The Battle Changed Terrain: “There Is a Battle for America”
By Dana Tibbitts
May 2026
Source https://www.nwasolution.org/
A few days ago, I opened an old cabinet record player that had belonged to my grandparents. Sitting on the turntable, exactly where it had apparently been left decades ago, was a thin flexi-disc record from 1984.
The title stopped me cold: There Is a Battle for America.
The recording featured former Interior Secretary James Watt speaking during one of the most politically charged periods in modern public lands history — a time when fierce debates were already underway over the future of America’s forests, resources, federal lands, and national direction.
The truth is, the battle James Watt was speaking about was already creeping into America’s public lands, forests, resources, and competing visions of stewardship. Forty years later, those same landscapes now bear the visible scars of that unresolved conflict.
Today it is hard not to see that the battle never ended. It simply changed terrain.
Destroying watersheds. Erasing wildlife habitat. Devastating communities. More than 100 million acres of America’s forests already dead, dying, or burned to a crisp. Yet Americans are still being told that increasingly destructive fires are “natural,” inevitable, or somehow beneficial.
The truth is, many of the men and women now fighting to protect and restore America’s forests and public lands have already spent decades in the trenches of this battle — long before catastrophic megafires became national headlines, long before entire states disappeared beneath smoke for months on end, and long before evacuation failures and collapsing forests became impossible to ignore. They were there warning that policies disconnected from measurable outcomes would eventually collide with reality.
And now they have.
Forty years after that flexi-disc call to action, the forests themselves have become the evidence —not of successful long-term stewardship, but of failed federal policy and practice on a grand scale. Entire forests that once defined the American landscape are now staggering under unsustainable fuel loads, struggling to regenerate anything but thorns and thistles.
This is not resilience. It is collapse.
At the National Wildfire Alliance, we believe the first responsibility remains simple: first put out the fire. Not after it becomes a megafire. Not after entire towns are threatened. Not after forests are converted into moonscapes. Immediately, aggressively, and competently. Now.

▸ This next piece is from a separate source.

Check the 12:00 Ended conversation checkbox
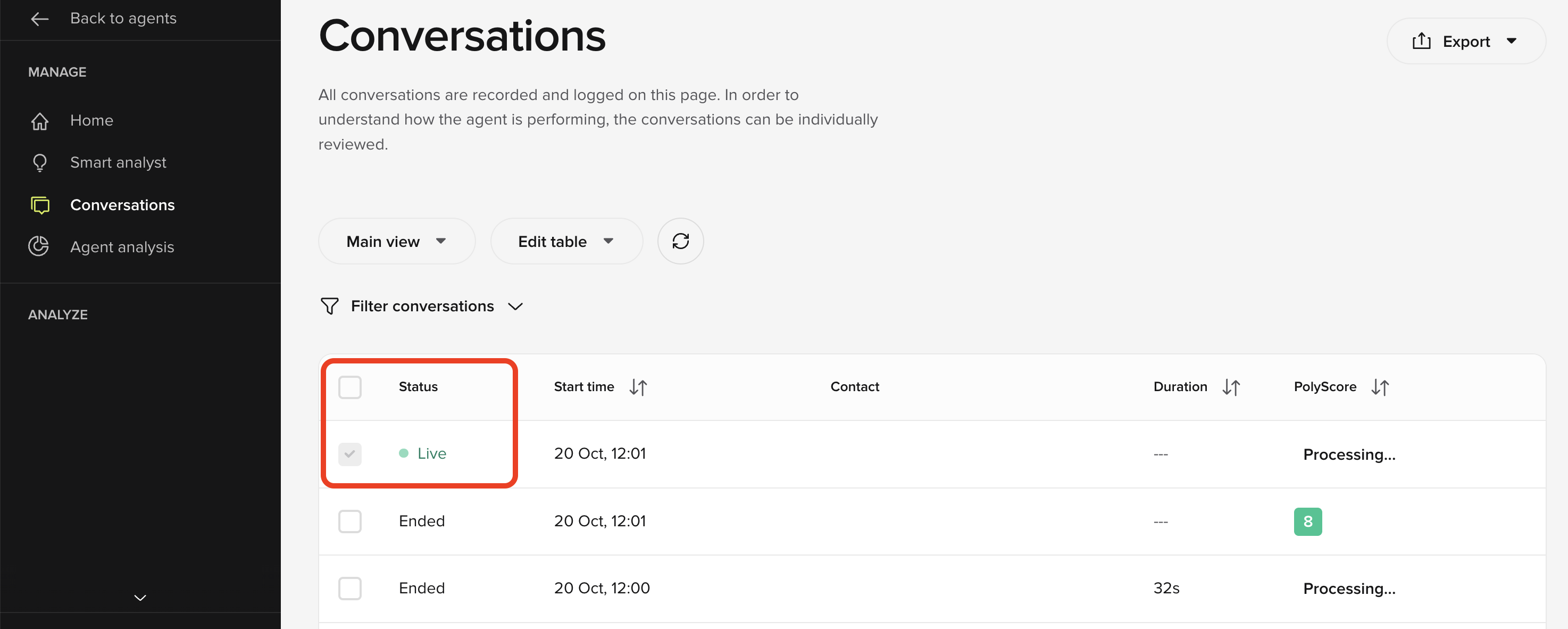1568x629 pixels. coord(350,589)
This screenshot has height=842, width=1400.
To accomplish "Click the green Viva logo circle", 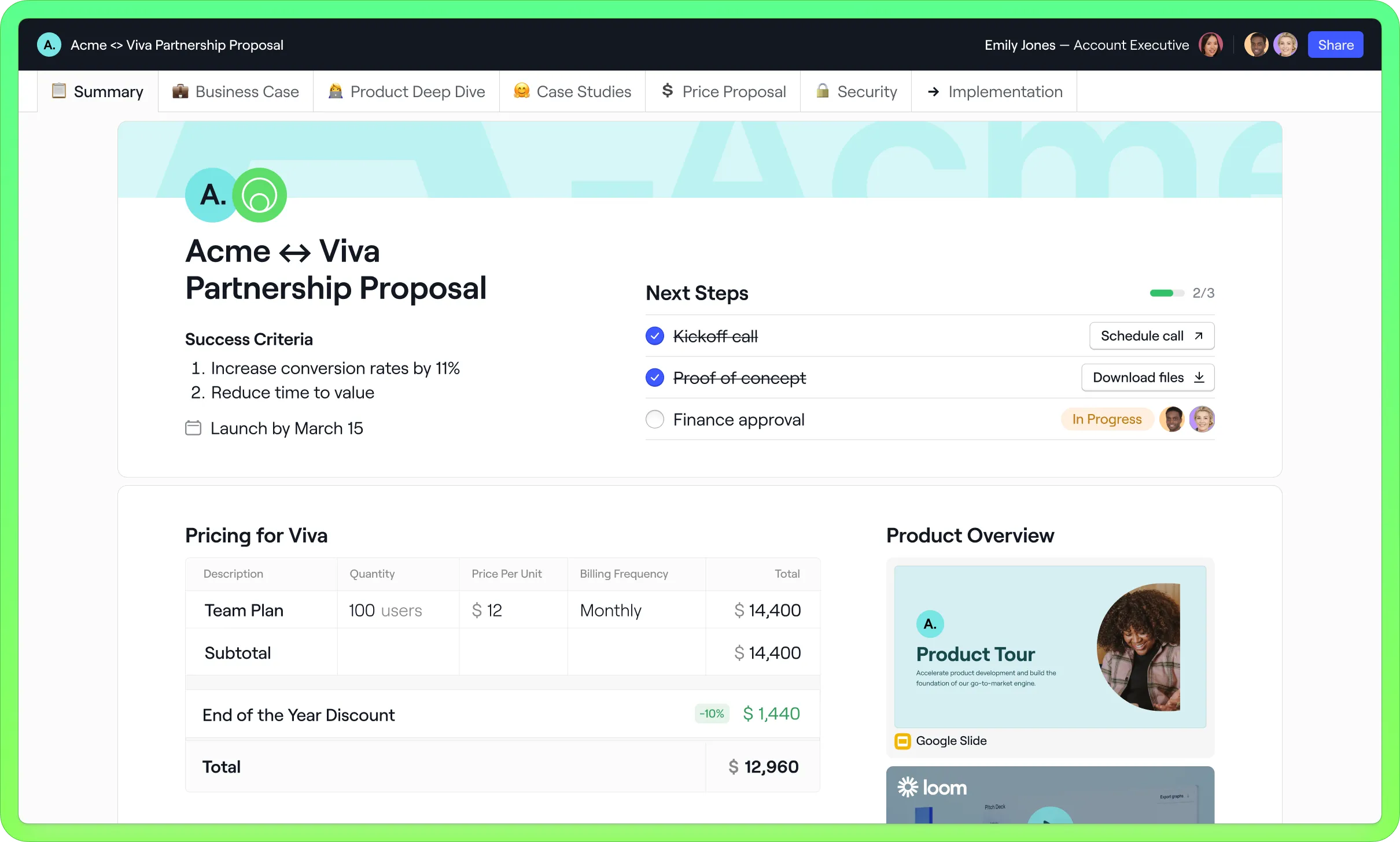I will (260, 195).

This does not mean abandoning science or active forest management. It means returning to measurable reality. Healthy forests cannot survive endless high-intensity fire. Communities cannot survive permanent evacuation conditions. Public trust cannot survive policies whose outcomes are plainly visible in the ashes left behind.
America’s forests are not disposable. They are watershed, habitat, infrastructure, inheritance, and the living foundation of countless communities across the American West. Once destroyed, many will never recover within our lifetime.
For this reason, the National Wildfire Alliance continues to advocate for rapid response capability, transparent science, accountable land management, realistic evacuation planning, and restoration rooted in measurable outcomes instead of ideology.
Because the land itself is now rendering the verdict.
And perhaps that old flexi-disc left one final reminder worth hearing: every generation inherits a battle it did not choose. But every generation must still decide whether it will stand and fight for what remains.